Collection entries:
_ _ _ _ _
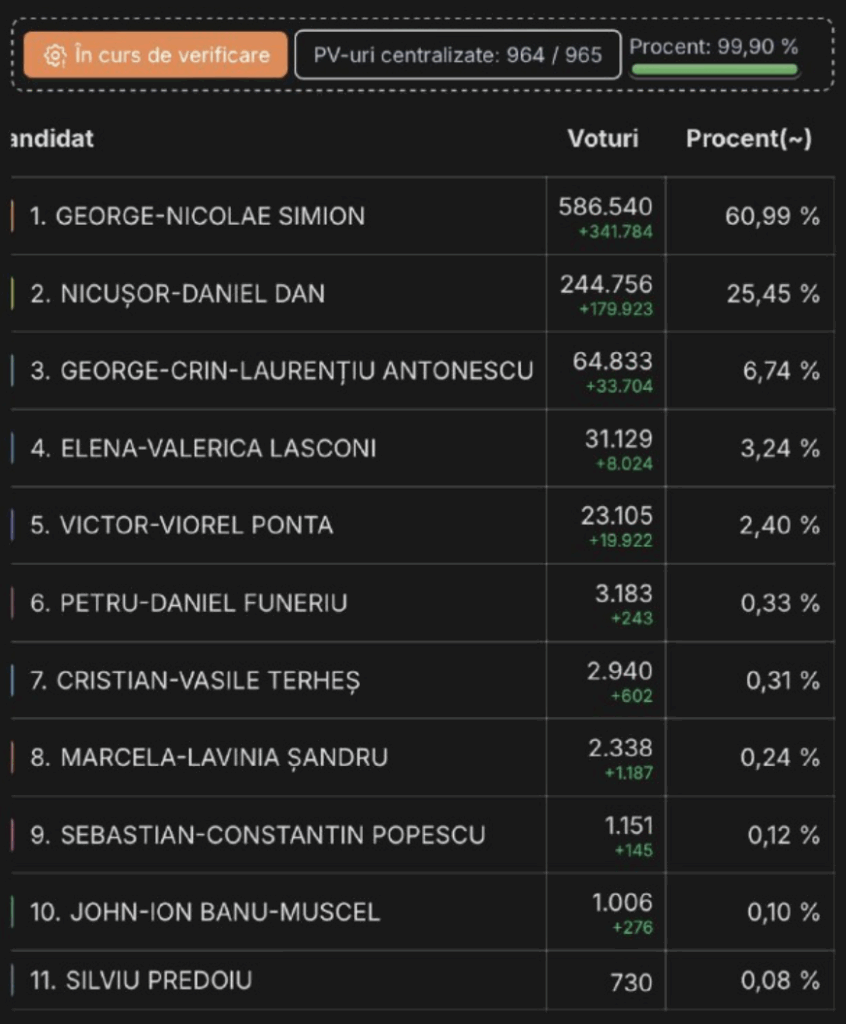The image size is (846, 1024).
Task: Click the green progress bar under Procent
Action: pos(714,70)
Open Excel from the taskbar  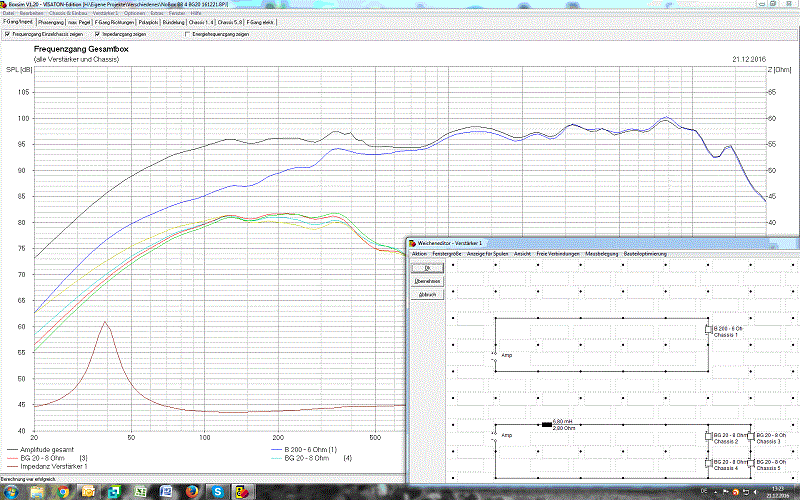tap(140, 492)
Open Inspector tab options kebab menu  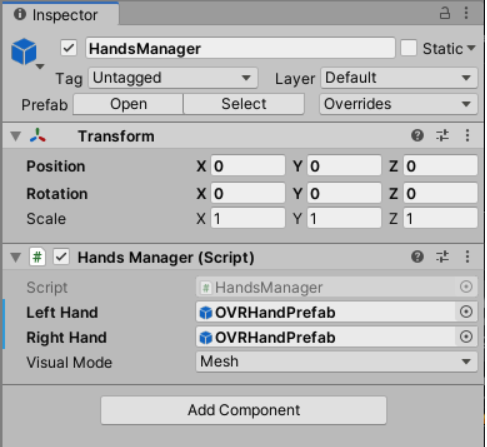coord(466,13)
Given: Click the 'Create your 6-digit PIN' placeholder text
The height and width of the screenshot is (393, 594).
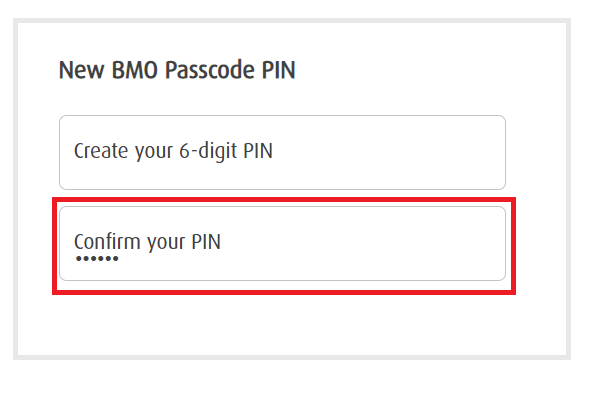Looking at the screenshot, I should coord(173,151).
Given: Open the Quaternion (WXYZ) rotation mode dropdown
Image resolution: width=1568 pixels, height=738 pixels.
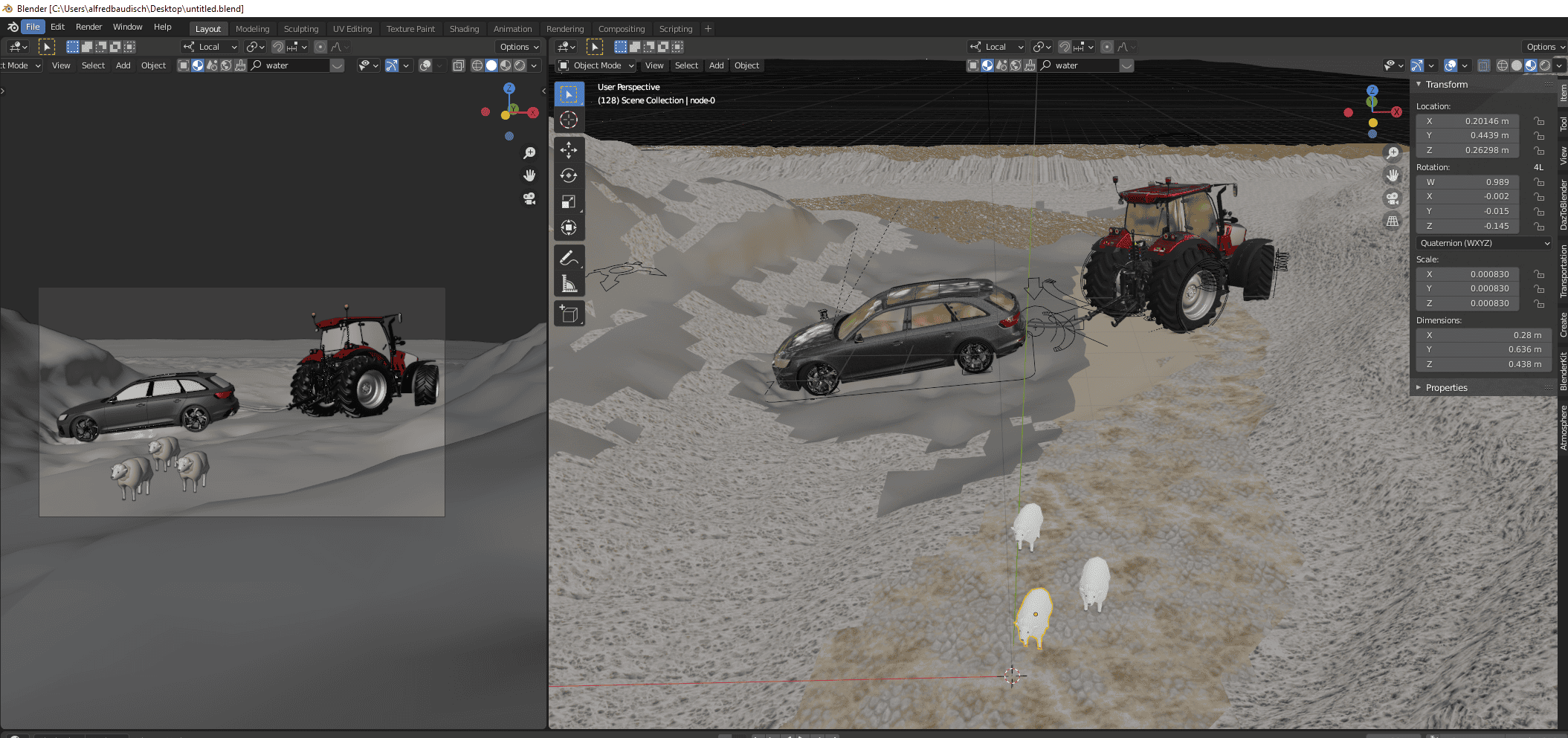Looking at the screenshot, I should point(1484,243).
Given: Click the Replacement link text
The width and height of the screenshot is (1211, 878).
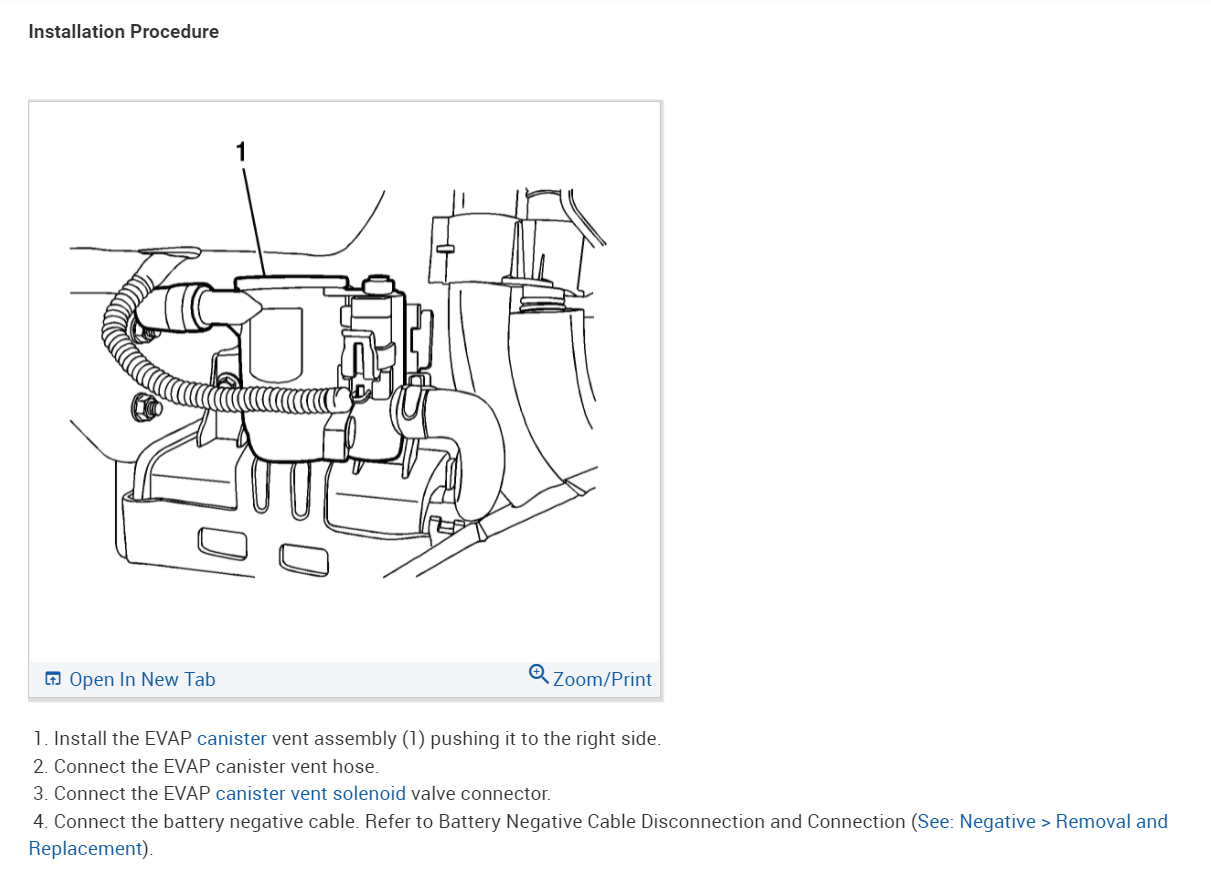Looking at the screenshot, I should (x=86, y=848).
_ _ _ _ _
# [What to do]
Locate the word "text" in the records above, and return each line that has it.

# [Your solution]
Given: Click the 'Create your 6-digit PIN' placeholder text
Given: Click the Replacement link text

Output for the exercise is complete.